◆ Activity ◆
For each line below, check for "agent"; give only the total of lines where it occurs.

[Pixel coordinate grounding data]
════════════════

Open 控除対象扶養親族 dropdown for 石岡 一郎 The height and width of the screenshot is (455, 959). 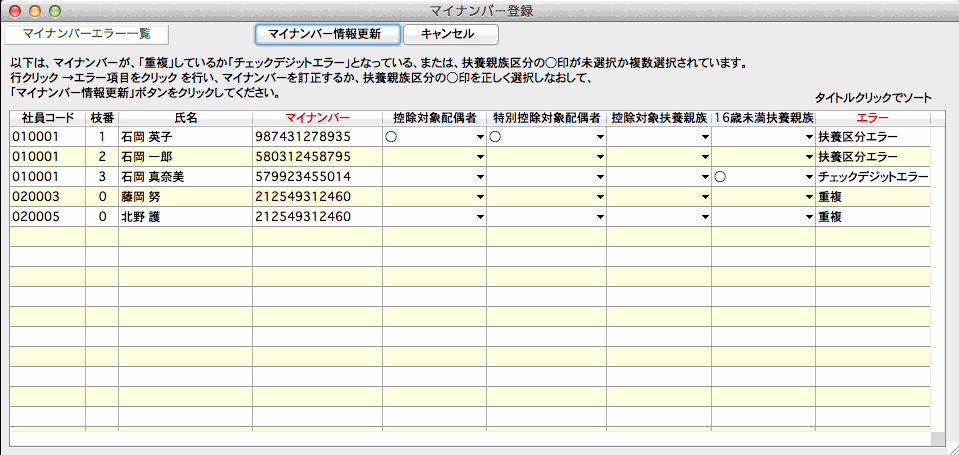704,157
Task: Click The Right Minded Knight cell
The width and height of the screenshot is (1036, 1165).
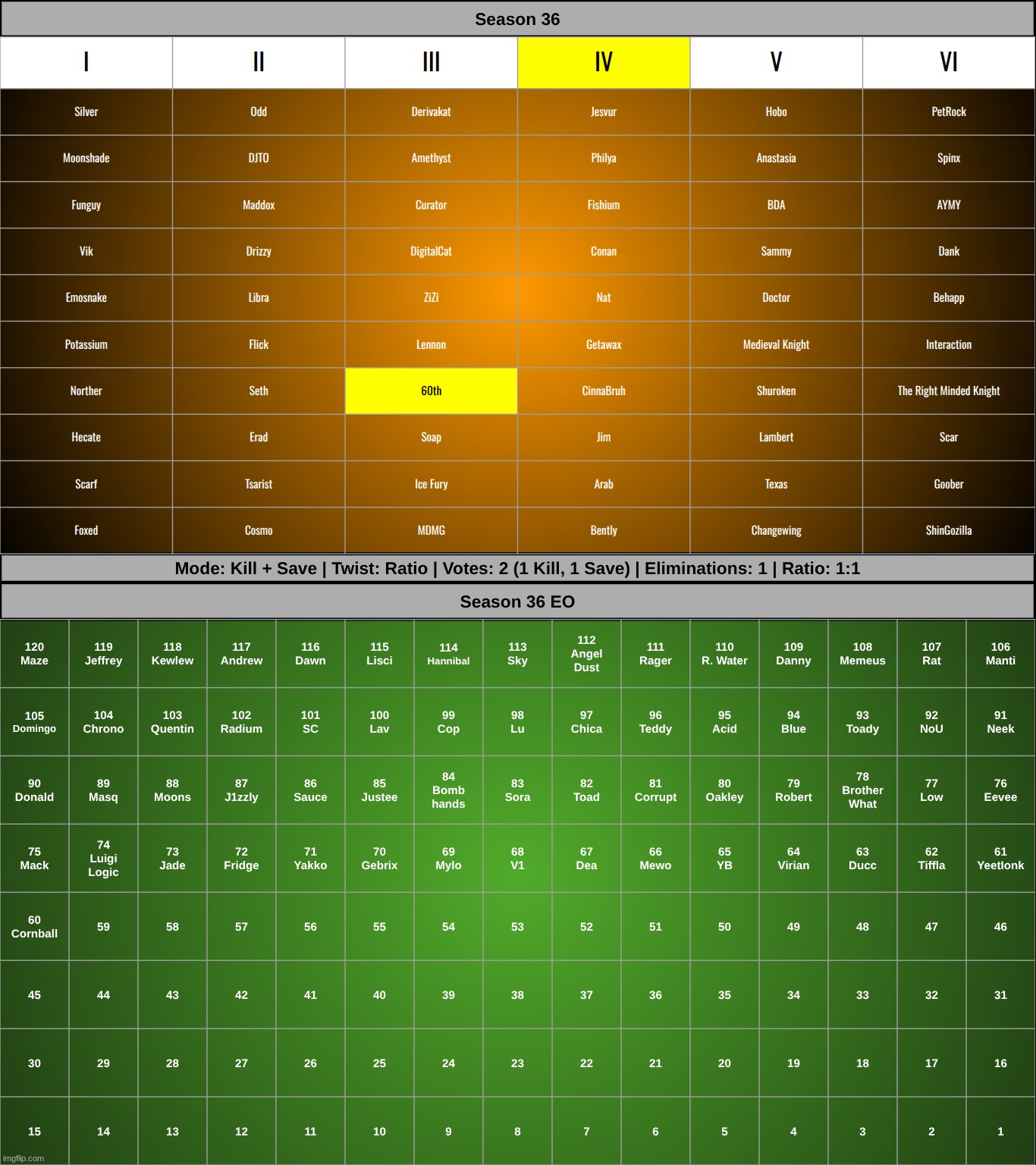Action: [x=948, y=391]
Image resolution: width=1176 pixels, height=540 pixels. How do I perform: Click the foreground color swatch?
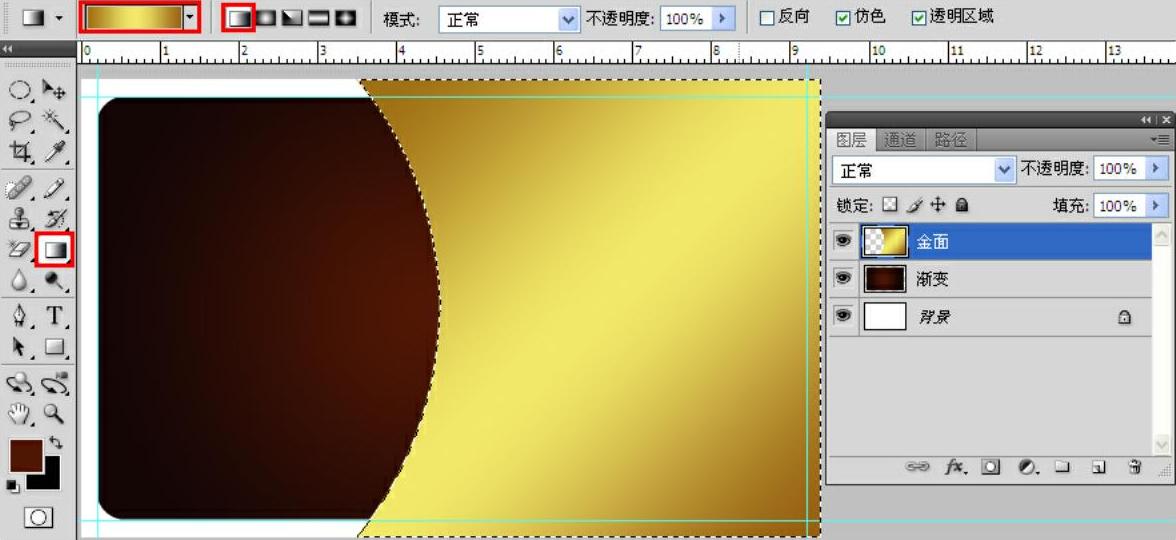[25, 455]
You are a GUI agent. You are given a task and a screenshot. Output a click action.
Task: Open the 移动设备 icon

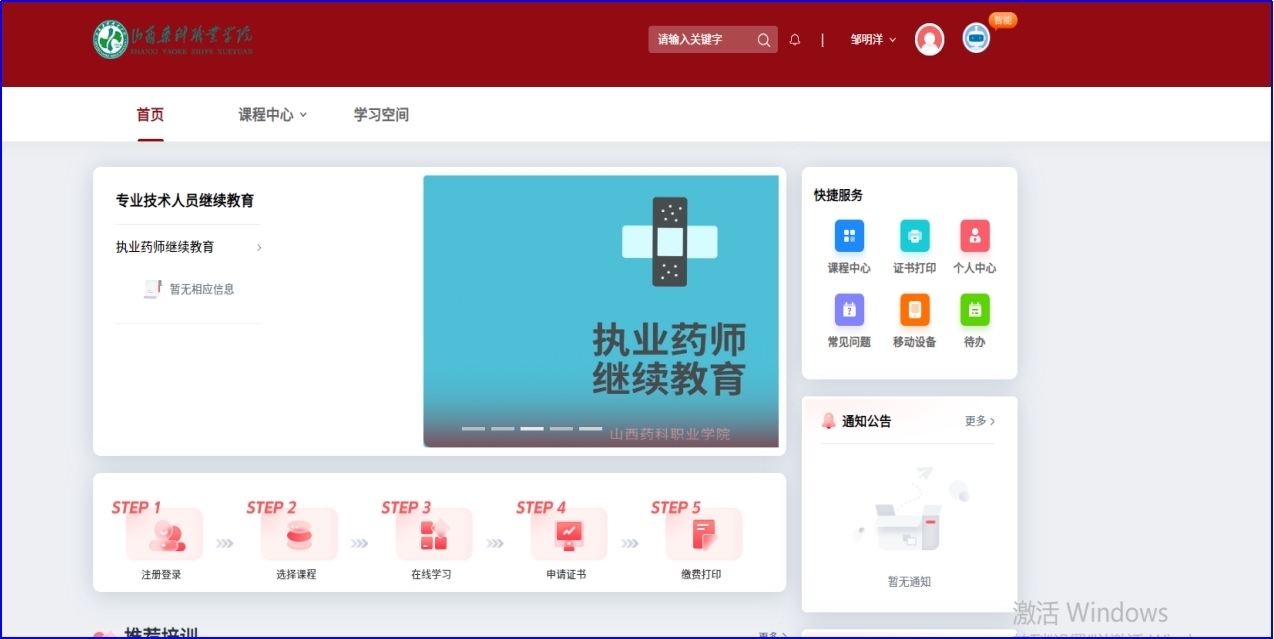click(914, 310)
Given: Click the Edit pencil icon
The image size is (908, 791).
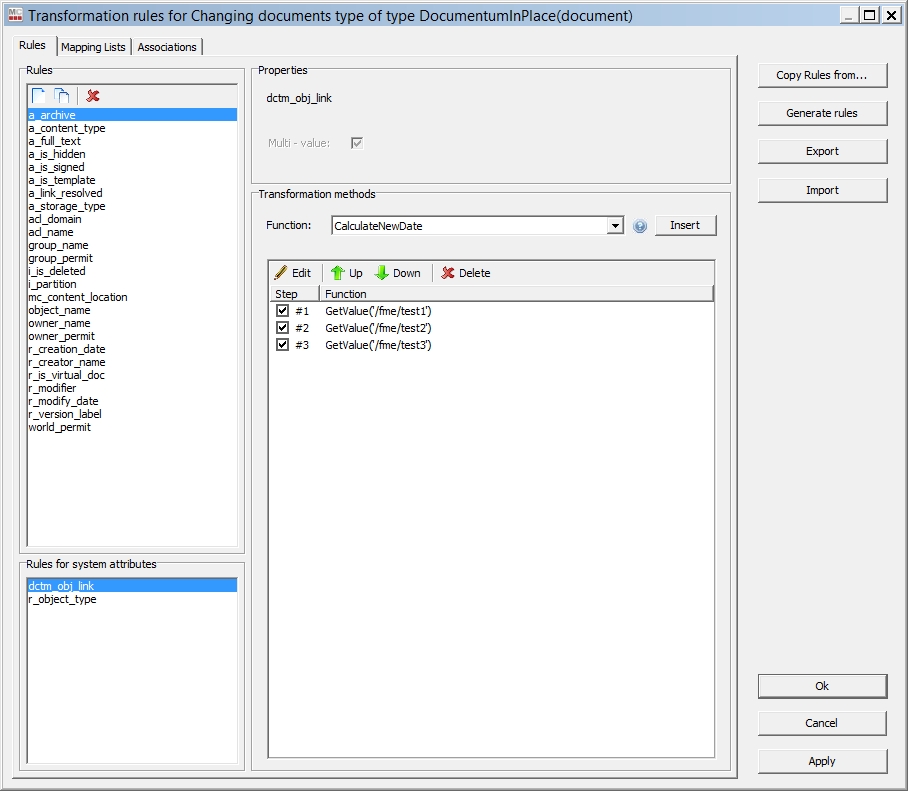Looking at the screenshot, I should coord(282,273).
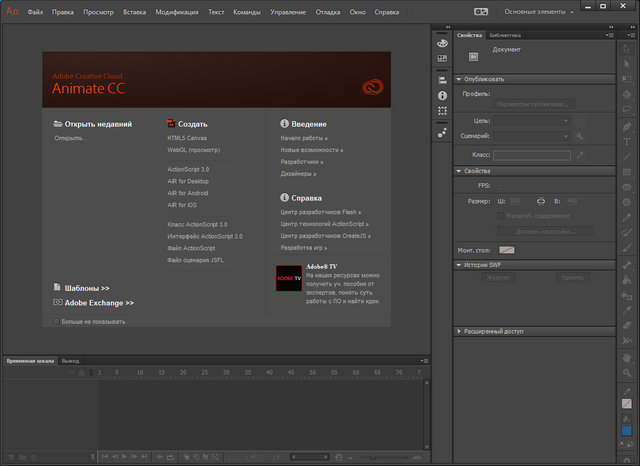The height and width of the screenshot is (466, 640).
Task: Click the pencil icon beside Класс field
Action: click(x=580, y=155)
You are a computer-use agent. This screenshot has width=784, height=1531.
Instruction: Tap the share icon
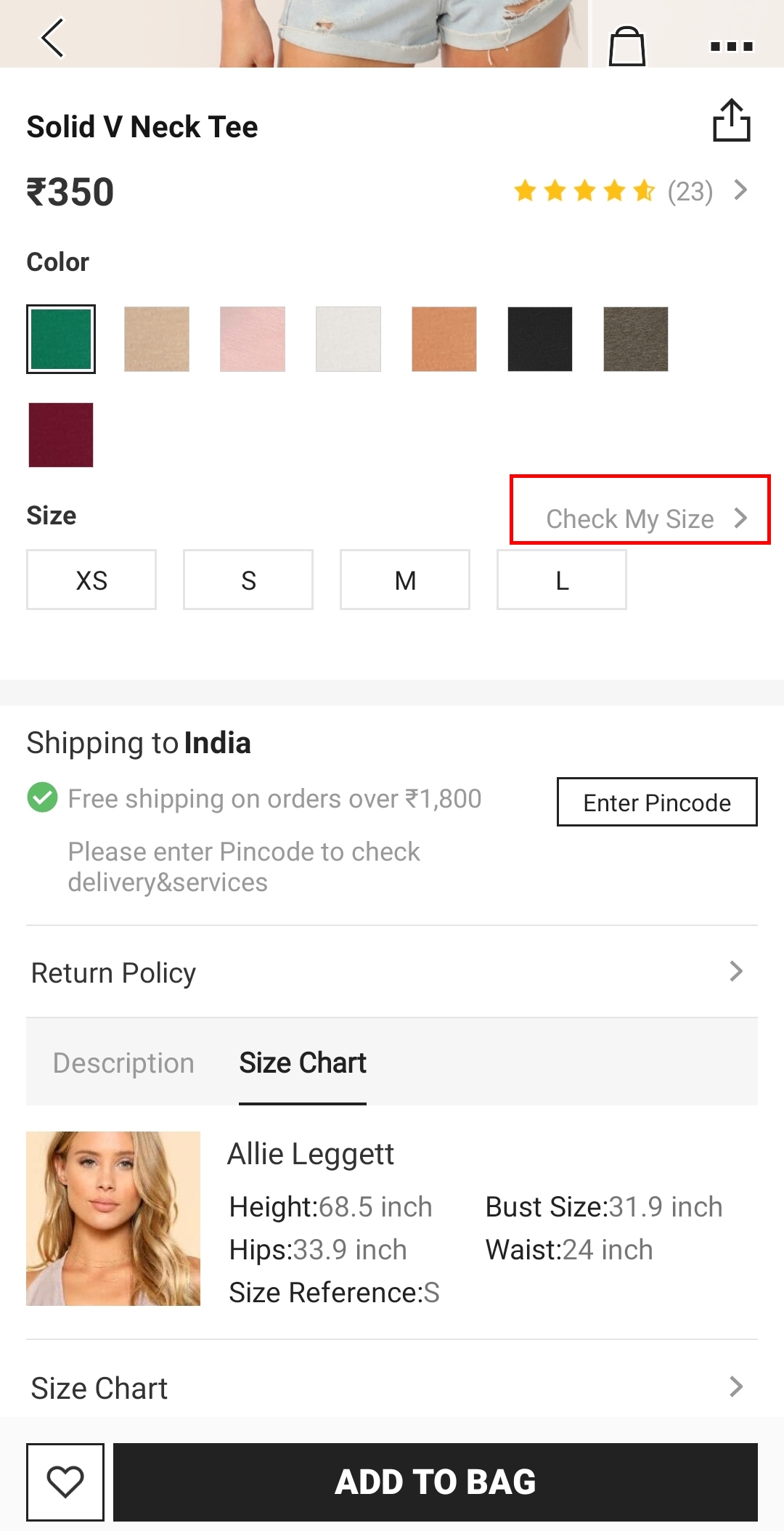coord(731,121)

════════════════

◆ Exercise result ◆
2